- EXERCISE PROMPT:
Can you output, word for word, everything in the material below from the line containing "Expand the add marker dropdown arrow" down to the line containing "I will 826,66.", with both of those lines included?

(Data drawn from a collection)
** Begin **
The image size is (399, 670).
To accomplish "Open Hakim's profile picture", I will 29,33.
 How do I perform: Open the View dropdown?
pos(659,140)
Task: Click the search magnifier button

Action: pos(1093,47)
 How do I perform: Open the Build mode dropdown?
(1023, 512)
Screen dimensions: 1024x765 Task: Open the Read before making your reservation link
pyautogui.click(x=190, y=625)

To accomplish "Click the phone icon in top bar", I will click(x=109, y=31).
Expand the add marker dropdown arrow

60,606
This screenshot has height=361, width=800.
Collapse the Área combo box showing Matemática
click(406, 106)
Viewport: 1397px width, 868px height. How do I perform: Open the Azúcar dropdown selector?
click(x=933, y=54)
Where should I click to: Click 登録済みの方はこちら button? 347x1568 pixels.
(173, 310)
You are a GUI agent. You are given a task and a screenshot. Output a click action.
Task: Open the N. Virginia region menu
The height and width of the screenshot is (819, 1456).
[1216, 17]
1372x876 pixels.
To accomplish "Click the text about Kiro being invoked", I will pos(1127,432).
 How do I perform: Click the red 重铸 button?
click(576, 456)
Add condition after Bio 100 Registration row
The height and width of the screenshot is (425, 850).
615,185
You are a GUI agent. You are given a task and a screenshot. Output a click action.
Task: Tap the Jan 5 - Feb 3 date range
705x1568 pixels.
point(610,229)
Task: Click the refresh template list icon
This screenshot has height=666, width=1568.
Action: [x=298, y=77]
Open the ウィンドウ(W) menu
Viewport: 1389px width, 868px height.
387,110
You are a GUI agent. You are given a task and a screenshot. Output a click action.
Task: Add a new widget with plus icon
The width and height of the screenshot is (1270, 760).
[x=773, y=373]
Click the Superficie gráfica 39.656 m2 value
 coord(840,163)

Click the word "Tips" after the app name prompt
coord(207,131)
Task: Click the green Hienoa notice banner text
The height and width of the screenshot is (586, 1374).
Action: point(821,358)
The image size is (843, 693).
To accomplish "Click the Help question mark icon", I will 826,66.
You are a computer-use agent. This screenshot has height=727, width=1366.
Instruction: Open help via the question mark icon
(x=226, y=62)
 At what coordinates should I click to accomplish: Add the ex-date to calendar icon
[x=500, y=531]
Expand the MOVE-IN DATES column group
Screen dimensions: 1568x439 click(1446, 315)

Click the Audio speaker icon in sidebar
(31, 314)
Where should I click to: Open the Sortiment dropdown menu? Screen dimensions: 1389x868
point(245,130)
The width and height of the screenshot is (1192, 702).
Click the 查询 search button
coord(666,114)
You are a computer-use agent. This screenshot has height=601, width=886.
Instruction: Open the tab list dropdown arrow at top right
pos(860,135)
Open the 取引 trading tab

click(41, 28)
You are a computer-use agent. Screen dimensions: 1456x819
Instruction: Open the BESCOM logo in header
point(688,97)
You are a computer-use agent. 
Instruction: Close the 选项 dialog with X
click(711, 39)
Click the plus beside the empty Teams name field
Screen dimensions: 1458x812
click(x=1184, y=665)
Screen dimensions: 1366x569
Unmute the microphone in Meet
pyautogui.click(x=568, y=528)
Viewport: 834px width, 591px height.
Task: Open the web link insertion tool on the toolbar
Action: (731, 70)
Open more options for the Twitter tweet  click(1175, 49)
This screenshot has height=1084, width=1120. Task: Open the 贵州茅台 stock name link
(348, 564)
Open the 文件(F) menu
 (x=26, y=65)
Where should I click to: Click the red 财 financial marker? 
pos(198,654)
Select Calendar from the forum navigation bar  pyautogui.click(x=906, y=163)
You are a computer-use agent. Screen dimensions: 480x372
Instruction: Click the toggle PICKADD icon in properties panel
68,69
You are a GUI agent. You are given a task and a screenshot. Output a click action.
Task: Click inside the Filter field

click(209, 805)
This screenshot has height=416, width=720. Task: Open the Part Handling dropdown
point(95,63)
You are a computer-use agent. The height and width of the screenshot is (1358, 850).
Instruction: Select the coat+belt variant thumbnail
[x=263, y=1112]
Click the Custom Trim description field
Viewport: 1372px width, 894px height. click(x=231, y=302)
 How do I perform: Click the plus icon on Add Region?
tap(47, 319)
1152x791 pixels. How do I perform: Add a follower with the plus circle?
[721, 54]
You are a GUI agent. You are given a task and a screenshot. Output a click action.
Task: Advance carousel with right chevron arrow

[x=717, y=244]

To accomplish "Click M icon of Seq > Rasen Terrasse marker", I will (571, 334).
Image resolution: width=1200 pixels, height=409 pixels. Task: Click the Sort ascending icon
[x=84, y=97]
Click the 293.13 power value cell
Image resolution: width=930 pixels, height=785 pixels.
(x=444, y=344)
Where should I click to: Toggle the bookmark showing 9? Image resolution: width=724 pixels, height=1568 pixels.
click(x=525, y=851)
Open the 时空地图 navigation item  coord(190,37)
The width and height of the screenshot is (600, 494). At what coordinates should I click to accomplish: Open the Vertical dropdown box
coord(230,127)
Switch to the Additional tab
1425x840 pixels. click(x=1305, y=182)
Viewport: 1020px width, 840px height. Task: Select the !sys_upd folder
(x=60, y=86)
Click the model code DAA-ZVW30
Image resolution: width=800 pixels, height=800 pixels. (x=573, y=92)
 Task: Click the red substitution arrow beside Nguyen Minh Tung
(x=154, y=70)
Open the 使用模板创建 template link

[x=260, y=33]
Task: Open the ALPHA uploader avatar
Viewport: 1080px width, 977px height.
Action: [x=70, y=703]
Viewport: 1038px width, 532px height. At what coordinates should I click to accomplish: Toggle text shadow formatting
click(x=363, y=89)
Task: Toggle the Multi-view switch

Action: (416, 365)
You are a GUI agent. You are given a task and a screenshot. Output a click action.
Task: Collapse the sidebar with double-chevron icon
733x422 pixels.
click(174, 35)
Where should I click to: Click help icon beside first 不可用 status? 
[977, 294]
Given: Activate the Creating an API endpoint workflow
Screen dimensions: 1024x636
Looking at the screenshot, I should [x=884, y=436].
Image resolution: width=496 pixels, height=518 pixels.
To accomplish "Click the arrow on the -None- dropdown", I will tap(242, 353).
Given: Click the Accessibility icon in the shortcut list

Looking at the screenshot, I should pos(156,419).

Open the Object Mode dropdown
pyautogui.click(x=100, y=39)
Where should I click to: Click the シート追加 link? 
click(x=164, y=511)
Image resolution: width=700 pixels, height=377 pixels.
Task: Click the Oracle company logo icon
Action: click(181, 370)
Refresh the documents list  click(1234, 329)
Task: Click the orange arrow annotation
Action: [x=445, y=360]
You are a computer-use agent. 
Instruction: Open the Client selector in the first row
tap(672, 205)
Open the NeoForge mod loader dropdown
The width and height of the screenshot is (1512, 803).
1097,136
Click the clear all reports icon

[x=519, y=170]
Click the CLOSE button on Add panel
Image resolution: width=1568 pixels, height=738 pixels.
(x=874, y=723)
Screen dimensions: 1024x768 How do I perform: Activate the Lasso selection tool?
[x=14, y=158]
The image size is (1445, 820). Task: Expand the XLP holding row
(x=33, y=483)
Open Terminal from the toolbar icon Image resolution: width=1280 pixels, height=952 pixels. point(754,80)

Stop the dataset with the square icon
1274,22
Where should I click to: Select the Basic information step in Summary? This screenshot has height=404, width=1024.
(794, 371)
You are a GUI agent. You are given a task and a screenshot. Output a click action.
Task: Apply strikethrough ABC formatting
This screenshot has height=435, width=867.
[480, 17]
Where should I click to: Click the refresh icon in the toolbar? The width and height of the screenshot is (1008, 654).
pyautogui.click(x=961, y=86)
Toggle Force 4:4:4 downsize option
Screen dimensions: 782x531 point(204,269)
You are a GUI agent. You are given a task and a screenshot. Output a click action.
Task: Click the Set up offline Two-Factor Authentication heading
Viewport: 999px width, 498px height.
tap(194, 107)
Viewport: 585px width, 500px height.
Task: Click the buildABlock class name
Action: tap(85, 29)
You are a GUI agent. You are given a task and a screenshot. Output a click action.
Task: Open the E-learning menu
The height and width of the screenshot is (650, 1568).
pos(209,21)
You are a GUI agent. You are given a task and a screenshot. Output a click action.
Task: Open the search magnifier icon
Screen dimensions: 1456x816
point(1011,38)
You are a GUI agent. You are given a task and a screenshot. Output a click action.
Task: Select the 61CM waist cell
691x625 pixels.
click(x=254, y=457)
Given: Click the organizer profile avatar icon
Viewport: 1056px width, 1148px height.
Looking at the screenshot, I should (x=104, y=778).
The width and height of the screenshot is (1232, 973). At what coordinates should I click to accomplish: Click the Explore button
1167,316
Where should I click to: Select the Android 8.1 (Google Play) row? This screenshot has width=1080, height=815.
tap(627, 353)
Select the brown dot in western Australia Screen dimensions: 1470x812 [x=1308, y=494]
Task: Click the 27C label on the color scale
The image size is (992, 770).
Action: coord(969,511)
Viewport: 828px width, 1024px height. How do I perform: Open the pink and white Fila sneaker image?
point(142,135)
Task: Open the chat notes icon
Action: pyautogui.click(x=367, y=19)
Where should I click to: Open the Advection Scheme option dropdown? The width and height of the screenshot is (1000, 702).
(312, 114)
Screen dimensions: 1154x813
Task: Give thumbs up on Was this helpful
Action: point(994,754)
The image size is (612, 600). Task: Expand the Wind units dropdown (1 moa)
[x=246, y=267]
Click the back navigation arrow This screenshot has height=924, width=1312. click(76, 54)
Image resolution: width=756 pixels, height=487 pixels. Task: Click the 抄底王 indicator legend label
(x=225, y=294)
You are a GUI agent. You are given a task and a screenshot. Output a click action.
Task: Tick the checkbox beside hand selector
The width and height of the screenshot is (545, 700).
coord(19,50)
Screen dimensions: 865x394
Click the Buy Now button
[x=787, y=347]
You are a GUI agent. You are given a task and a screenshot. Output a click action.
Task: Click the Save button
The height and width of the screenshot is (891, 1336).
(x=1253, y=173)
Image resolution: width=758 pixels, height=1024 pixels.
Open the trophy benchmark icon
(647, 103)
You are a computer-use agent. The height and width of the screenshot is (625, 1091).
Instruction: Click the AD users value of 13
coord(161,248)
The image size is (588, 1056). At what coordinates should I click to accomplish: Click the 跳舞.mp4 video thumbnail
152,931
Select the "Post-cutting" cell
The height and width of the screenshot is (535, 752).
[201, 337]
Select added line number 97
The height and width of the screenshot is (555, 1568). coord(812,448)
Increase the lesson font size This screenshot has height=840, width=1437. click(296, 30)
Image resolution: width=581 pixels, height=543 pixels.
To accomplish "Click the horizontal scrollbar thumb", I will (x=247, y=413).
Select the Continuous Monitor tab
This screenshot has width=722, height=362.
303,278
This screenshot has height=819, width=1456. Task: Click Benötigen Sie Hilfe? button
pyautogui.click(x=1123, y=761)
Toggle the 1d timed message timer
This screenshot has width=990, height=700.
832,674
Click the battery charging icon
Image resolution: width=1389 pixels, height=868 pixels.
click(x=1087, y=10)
** End **
- WRITTEN ANSWER:
Expand the add marker dropdown arrow

60,606
This screenshot has height=361, width=800.
Collapse the Área combo box showing Matemática
click(406, 106)
Viewport: 1397px width, 868px height. How do I perform: Open the Azúcar dropdown selector?
click(x=933, y=54)
Where should I click to: Click 登録済みの方はこちら button? 347x1568 pixels.
(173, 310)
You are a GUI agent. You are given a task and a screenshot. Output a click action.
Task: Open the N. Virginia region menu
The height and width of the screenshot is (819, 1456).
[1216, 17]
1372x876 pixels.
To accomplish "Click the text about Kiro being invoked", I will pos(1127,432).
 How do I perform: Click the red 重铸 button?
click(576, 456)
Add condition after Bio 100 Registration row
The height and width of the screenshot is (425, 850).
615,185
You are a GUI agent. You are given a task and a screenshot. Output a click action.
Task: Tap the Jan 5 - Feb 3 date range
705x1568 pixels.
point(610,229)
Task: Click the refresh template list icon
This screenshot has height=666, width=1568.
Action: [x=298, y=77]
Open the ウィンドウ(W) menu
Viewport: 1389px width, 868px height.
387,110
You are a GUI agent. You are given a task and a screenshot. Output a click action.
Task: Add a new widget with plus icon
The width and height of the screenshot is (1270, 760).
[x=773, y=373]
Click the Superficie gráfica 39.656 m2 value
 coord(840,163)

Click the word "Tips" after the app name prompt
coord(207,131)
Task: Click the green Hienoa notice banner text
The height and width of the screenshot is (586, 1374).
Action: point(821,358)
The image size is (843, 693).
To accomplish "Click the Help question mark icon", I will 826,66.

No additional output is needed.